Reconciliation of net cash provided by (used in) operating and financing activities. The differences between net cash provided by (used in) operating and financing activities for WES and WES Operating are reconciled as follows:
| | | | | | | | | | | | | | | | | | |
| | | | | | | | |
| | | | |
| | Three Months Ended March 31, | | | | |
| thousands | | 2026 | | 2025 | | | | |
| WES net cash provided by operating activities | | $ | 469,903 | | | $ | 530,793 | | | | | |
General and administrative expenses (1) | | 345 | | | (188) | | | | | |
Non-cash equity-based compensation expense | | (186) | | | (104) | | | | | |
| Changes in working capital | | (25,440) | | | (18,990) | | | | | |
| Other income (expense), net | | (90) | | | (46) | | | | | |
| | | | | | | | |
| | | | | | | | |
| WES Operating net cash provided by operating activities | | $ | 444,532 | | | $ | 511,465 | | | | | |
| | | | | | | | | |
| WES net cash provided by (used in) financing activities | | $ | (407,022) | | | $ | (1,032,020) | | | | | |
Distributions to WES unitholders (2) | | 379,675 | | | 340,996 | | | | | |
Distributions to WES from WES Operating (3) | | (378,579) | | | (340,407) | | | | | |
| Increase (decrease) in outstanding checks | | (2,620) | | | (5) | | | | | |
| | | | | | | | |
| Other | | 26,895 | | | 18,454 | | | | | |
| WES Operating net cash provided by (used in) financing activities | | $ | (381,651) | | | $ | (1,012,982) | | | | | |
_________________________________________________________________________________________
(1)Represents general and administrative expenses incurred by WES separate from, and in addition to, those incurred by WES Operating.
(2)Represents distributions to WES common unitholders paid under WES’s partnership agreement.

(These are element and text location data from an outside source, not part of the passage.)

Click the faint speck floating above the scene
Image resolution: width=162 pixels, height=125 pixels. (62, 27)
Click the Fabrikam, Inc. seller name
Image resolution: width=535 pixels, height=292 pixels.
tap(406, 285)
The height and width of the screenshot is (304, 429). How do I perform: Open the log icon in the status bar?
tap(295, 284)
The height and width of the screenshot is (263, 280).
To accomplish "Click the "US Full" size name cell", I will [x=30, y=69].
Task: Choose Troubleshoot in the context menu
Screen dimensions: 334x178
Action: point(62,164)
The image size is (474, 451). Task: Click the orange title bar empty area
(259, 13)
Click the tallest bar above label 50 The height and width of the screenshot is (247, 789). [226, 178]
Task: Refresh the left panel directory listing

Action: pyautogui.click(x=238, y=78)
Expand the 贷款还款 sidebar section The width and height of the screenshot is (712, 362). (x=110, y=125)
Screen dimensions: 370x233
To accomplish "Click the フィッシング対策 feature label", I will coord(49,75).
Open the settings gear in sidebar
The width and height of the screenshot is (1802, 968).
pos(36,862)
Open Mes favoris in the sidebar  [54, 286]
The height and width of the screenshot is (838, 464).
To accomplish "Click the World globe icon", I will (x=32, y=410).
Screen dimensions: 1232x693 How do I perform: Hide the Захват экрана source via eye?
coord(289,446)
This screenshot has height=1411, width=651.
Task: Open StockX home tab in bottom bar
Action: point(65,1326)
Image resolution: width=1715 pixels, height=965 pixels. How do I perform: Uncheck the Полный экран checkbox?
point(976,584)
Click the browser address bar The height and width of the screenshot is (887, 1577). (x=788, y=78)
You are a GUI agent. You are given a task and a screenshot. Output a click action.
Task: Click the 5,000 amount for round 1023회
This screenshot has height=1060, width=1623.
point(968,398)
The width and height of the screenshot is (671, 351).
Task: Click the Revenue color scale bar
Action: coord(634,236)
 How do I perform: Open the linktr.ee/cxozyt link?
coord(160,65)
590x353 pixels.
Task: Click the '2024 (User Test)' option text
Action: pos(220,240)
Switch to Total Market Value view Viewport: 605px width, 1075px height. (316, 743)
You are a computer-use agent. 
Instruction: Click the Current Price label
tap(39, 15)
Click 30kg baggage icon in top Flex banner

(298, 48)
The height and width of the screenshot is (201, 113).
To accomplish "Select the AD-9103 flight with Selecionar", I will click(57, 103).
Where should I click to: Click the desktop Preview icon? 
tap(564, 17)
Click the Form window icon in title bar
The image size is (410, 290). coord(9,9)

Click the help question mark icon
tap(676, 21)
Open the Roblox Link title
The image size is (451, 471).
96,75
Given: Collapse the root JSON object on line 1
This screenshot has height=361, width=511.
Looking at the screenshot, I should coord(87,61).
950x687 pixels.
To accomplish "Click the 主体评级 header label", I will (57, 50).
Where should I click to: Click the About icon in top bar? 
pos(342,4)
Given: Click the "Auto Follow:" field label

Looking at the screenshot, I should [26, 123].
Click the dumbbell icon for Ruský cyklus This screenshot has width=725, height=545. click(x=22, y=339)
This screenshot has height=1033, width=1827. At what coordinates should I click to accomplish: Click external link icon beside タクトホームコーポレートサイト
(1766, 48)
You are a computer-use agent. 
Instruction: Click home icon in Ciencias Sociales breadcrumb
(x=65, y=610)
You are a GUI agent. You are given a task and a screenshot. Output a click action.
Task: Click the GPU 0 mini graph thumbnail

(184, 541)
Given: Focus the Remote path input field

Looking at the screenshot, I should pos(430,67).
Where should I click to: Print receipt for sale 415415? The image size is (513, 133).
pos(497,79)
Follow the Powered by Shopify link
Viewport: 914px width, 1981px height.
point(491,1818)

See Note 4—Partnership Distributions and Note 5—Equity and Partners’ Capital in the Notes to Consolidated Financial Statements under Part I, Item 1 of this Form 10-Q.
(3)Difference attributable to elimination in consolidation of WES Operating’s distributions on WES Operating’s Preferred Units and partnership interests owned by WES. See Note 4—Partnership Distributions and Note 5—Equity and Partners’ Capital in the Notes to Consolidated Financial Statements under Part I, Item 1 of this Form 10-Q.
Noncontrolling interest. WES Operating’s noncontrolling interest consists of the 25% third-party interest in Chipeta.
WES Operating distributions. WES Operating distributes all of its available cash on a quarterly basis to WES Operating unitholders according to the terms of its limited partnership agreement. See Note 4—Partnership Distributions in the Notes to Consolidated Financial Statements under Part I, Item 1 of this Form 10-Q.
CRITICAL ACCOUNTING ESTIMATES
The preparation of consolidated financial statements in accordance with GAAP requires management to make informed judgments and estimates that affect the amounts of assets and liabilities as of the date of the financial statements and the amounts of revenues and expenses recognized during the periods reported. There have been no significant changes to our critical accounting estimates from those disclosed in our annual report on Form 10-K for the fiscal year ended December 31, 2025.
RECENT ACCOUNTING DEVELOPMENTS
See Note 1—Description of Business and Basis of Presentation in the Notes to Consolidated Financial Statements under Part I, Item 1 of this Form 10-Q.